Adding Storage to Multi-Family Housing Could Double Solar PV Savings

A research report produced by the Center for Sustainable Energy, the California Housing Partnership Corp., and Clean Energy Group concludes that adding battery energy storage to multi-family housing solar PV systems would far outweigh the costs and as much as double energy bill savings.

The combination of solar PV and battery energy storage could nearly wipe out utility electricity use and bills for some residents in two utility studies, according to the ¨Closing the California Clean Energy Divide¨ report. More broadly, adding battery energy storage at affordable multi-family housing sites would give renters some influence and a sense of participation in determining how the electricity they use is produced, as well as gaining some degree of control over how much they spend on electricity.
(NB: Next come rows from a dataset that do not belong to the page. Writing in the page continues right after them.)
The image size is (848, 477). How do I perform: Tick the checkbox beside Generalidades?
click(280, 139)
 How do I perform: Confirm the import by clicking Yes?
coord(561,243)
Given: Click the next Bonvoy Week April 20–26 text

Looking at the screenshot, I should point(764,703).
According to an analysis of actual data from existing buildings: “…adding battery storage to a solar PV system installed on an affordable housing property in Southern California could increase the annual savings on a property owner’s electricity bill to 99%, which is nearly double the savings of what a solar-alone system can provide.”

> International

*Credit: Telesur, EFE

*Credit: Telesur, EFE

Some 2 Million Rural Mexicans Could Benefit from New Solar Installations

Residential solar installation companies are installing solar PV systems in rural areas of southern Chiapas and Oaxaca states, home to the largest population of indigenous peoples in Mexico. As many as 2 million rural residents are poised to benefit, according to a news report.
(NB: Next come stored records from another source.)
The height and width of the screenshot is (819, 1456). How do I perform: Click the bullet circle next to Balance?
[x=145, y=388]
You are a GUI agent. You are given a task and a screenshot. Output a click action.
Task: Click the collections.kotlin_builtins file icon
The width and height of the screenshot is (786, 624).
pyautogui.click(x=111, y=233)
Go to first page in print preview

Solar PV systems provider Enlight has launched a program in partnership with social enterprise Ilumexico promoting solar energy development in both rural and urban areas. Under the program, the more systems the partners install in major cities such as Mexico City and Guadalajara, the more funding goes towards installing single-family PV systems in rural communities.

In addition to installing the rural home solar PV systems, the program partners are providing training for local residents that will help stimulate sustainable social and economic development and help Mexico reach its national climate change and renewable energy goals.
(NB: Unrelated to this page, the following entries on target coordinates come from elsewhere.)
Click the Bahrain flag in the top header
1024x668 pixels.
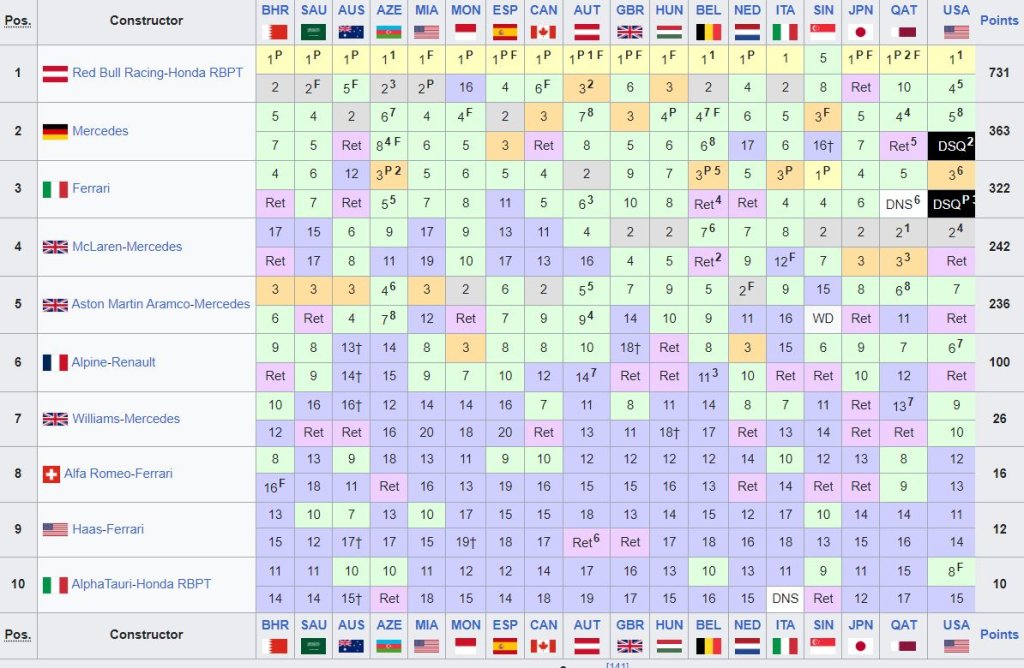(275, 31)
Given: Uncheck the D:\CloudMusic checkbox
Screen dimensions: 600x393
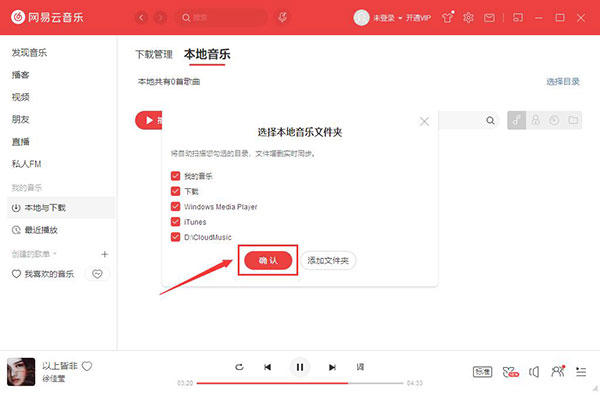Looking at the screenshot, I should click(175, 237).
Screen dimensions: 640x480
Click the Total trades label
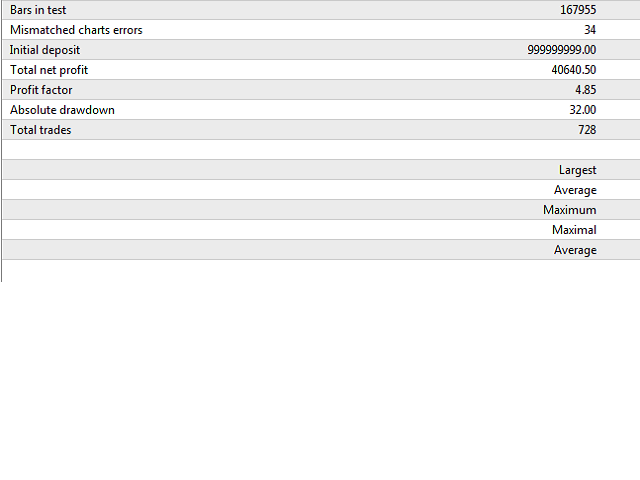(41, 130)
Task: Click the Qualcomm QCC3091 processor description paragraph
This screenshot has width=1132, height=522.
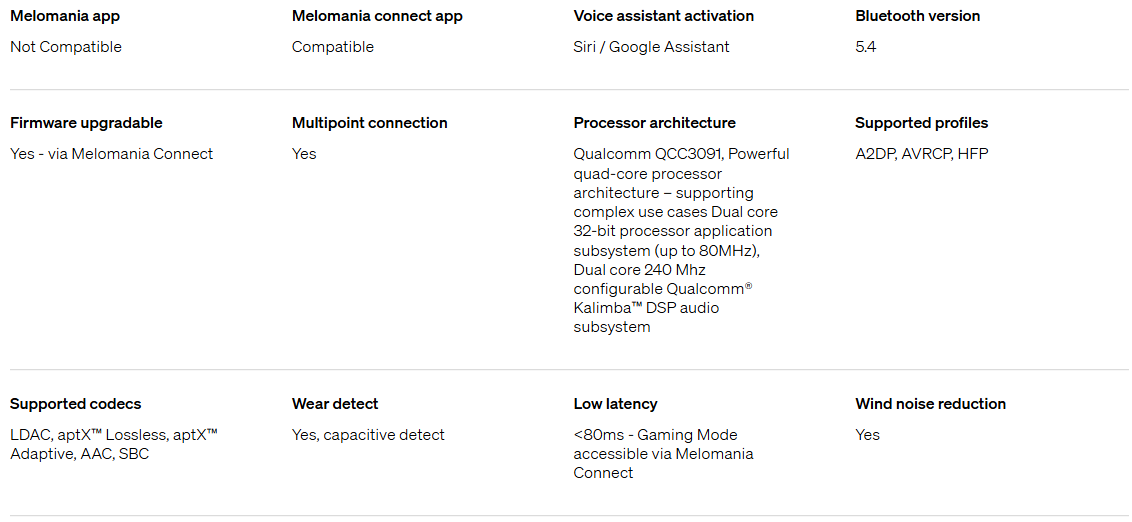Action: pyautogui.click(x=681, y=240)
>> Policy, Markets, and Investment

The California Energy Commission (CEC) hosted a microgrid development roadmap workshop May 24. The workshop is part and parcel of CEC’s aim of fostering growth in commercial microgrid installations, according to a news report.

The commission has identified the interconnection, communication, and control technologies to be incorporated in its state-wide microgrid commercialization roadmap as well as regulatory barriers that constrain project investment and development.

Representatives from CEC, the California Public Utilities Commission (CPUC), and the California Independent Systems Operator (CAISO) are discussing how stakeholders – project developers, utilities, community groups, and manufacturers – can help remove barriers to commercial microgrid deployments.

>> Water, Energy, and Natural Resources

Lake Mead Water Level Hits Lowest Ever

Lake Mead, the U.S.’ largest reservoir located in Nevada and Arizona, has hit its lowest water level to date. The new low (1,074.6 feet) is a level not seen since the original filling of the reservoir in the 1930s. Lake Mead’s low is the latest dramatic illustration of an ongoing rapid decline set against a backdrop of regional population growth, urbanization, and climate change.

The new low raises the likelihood the federal Interior Department will institute emergency rationing restrictions on draw-downs in Arizona, Nevada, and California, according to a news report. A water shortage will be declared should Lake Mead’s water level register below 1,075 feet in 2017.

“This problem is not going away and it is likely to get worse, perhaps far worse, as climate change unfolds,” says Brad Udall, a senior water and climate research scientist at Colorado State University. “Unprecedented high temperatures in the basin are causing the flow of the river to decline. The good news is that we have time and the smarts to manage this, if all the states work together.”